Non si riesce quindi a capire se alla fine Gelli abbia già vinto, perché la separazione già c’è, e tutto sommato non si sta così male visto che l’Anm difende l’assetto attuale. Oppure se il Gran Maestro sia a un passo dal suo trionfo postumo. Insomma, nella descrizione dell’Anm la riforma di Nordio sembra come il gatto di Schrödinger, che nel paradosso del fisico quantistico era sia vivo sia morto.
Non è l’unico aspetto singolare delle critiche alla riforma. L’altro argomento forte è che la separazione delle carriere porta inevitabilmente al controllo del governo sui pubblici ministeri. Si tratta, ovviamente, di una falsità. La riforma Nordio non prevede alcuna sottomissione all’esecutivo: il pm continuerà a essere autonomo e indipendente, come adesso, solo in una carriera separata dal giudice, anch’esso autonomo e indipendente.
Ma l’aspetto surreale è che i paesi usati come esempio negativo nei convegni dell’Anm non sono l’Iran o il Venezuela, ma democrazie compiute come la Francia, il Portogallo o la Spagna, dove peraltro la cronaca mostra quotidianamente come la magistratura non risparmi i governi: in Francia anni fa fu rinviato a giudizio addirittura il ministro della Giustizia in carica Dupond-Moretti, per non parlare del caso Sarkozy; in Portogallo un’inchiesta giudiziaria ha fatto cadere il governo socialista di Antonio Costa; in Spagna è indagata mezza famiglia del premier, i vertici del suo partito ed è rinviato a giudizio persino il procuratore generale (ovvero il capo dei pm nominato dal governo). Ciò che sorprende della tesi “attenzione che rischiamo di fare la fine di paesi come Francia, Spagna, Portogallo, Regno Unito, Germania, Svezia, Olanda” è la grande autostima dell’Anm, che pensa che la magistratura italiana funzioni – per definizione – meglio di quella delle principali democrazie europee. Il problema, però, dell’uso di questo argomento nella campagna referendaria è ritenere che anche gli italiani pensino che la magistratura italiana sia la migliore del mondo, e pertanto da difendere così com’è. L’argomento del controllo governativo sui pm, quindi, oltre che falso rischia di essere pure controproducente sul piano elettorale.
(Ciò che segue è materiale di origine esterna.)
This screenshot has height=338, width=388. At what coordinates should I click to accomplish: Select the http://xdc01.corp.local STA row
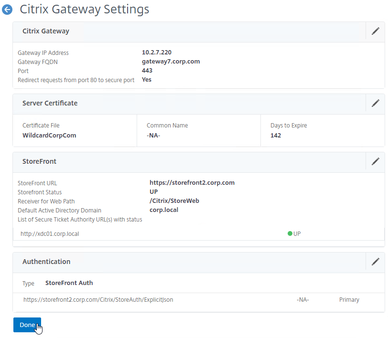pyautogui.click(x=199, y=234)
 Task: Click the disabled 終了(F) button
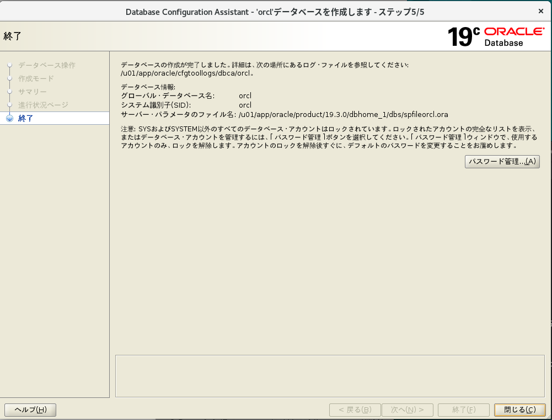pos(463,410)
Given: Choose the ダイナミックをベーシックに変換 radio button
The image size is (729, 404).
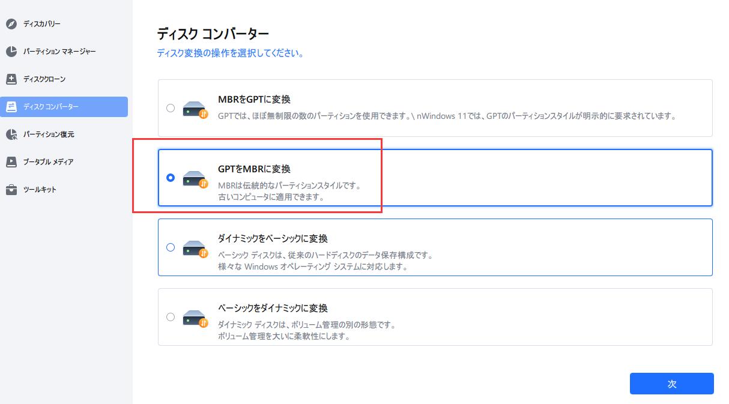Looking at the screenshot, I should click(x=171, y=247).
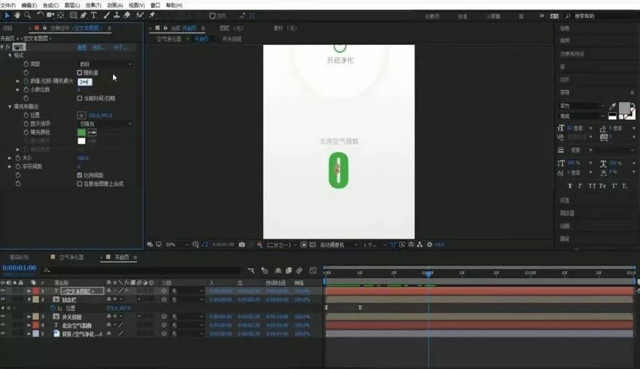The height and width of the screenshot is (369, 640).
Task: Click the snapshot camera icon below the preview
Action: 242,244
Molto più efficace di questa tesi sbandierata dal presidente dell’Anm, e dal frontman dei magistrati Nicola Gratteri, è quella di segno opposto: il problema della riforma non è che il pm sarà sottoposto al governo, ma che così diventerà una scheggia impazzita. “Non voglio un pm super poliziotto, più interessato a vincere a tutti i costi – dice ad esempio al Fatto l’ex procuratore generale di Torino Marcello Maddalena –. I cittadini sarebbero meno garantiti”. Più esplicito su questo rischio è un altro ex magistrato come Luciano Violante: “Si costituisce la casta dei pm, 1.200 magistrati, che, attraverso il proprio Csm, si autogovernano privi di qualsiasi vincolo gerarchico, e sono gli arbitri indiscussi della libertà e della reputazione dei cittadini”. L’esito della riforma non è quindi la perdita di autonomia di un pm addomesticato alla politica, ma l’assoluta indipendenza di un pm irresponsabile nei confronti di chiunque. Non si comprende bene chi nel sistema attuale freni i pm irresponsabili, ma non è da escludere in ipotesi che con la separazione delle carriere la situazione possa peggiorare.
Ma può la medesima riforma costituzionale produrre una cosa e il suo opposto? L’assoggettamento dei pm alla politica e la totale autoreferenzialità dei pm? La logica direbbe di no, ma ormai non conta più nulla. Come il famoso “merito” della riforma. Si vota su altro: contro il governo di Giorgia Meloni, o forse contro il fantasma di Licio Gelli. Nell’ultima assemblea dell’Anm un oratore, dopo aver letto un testo del fondatore della P2 che indicava la sua volontà di mettere la magistratura sotto il controllo del governo, ha concluso l’intervento dicendo: “Questo è quello che voleva fare Gelli. Questo non è ovviamente il testo della riforma, ma è quello che temo tra qualche anno rischiamo di vedere”. Applausi della platea.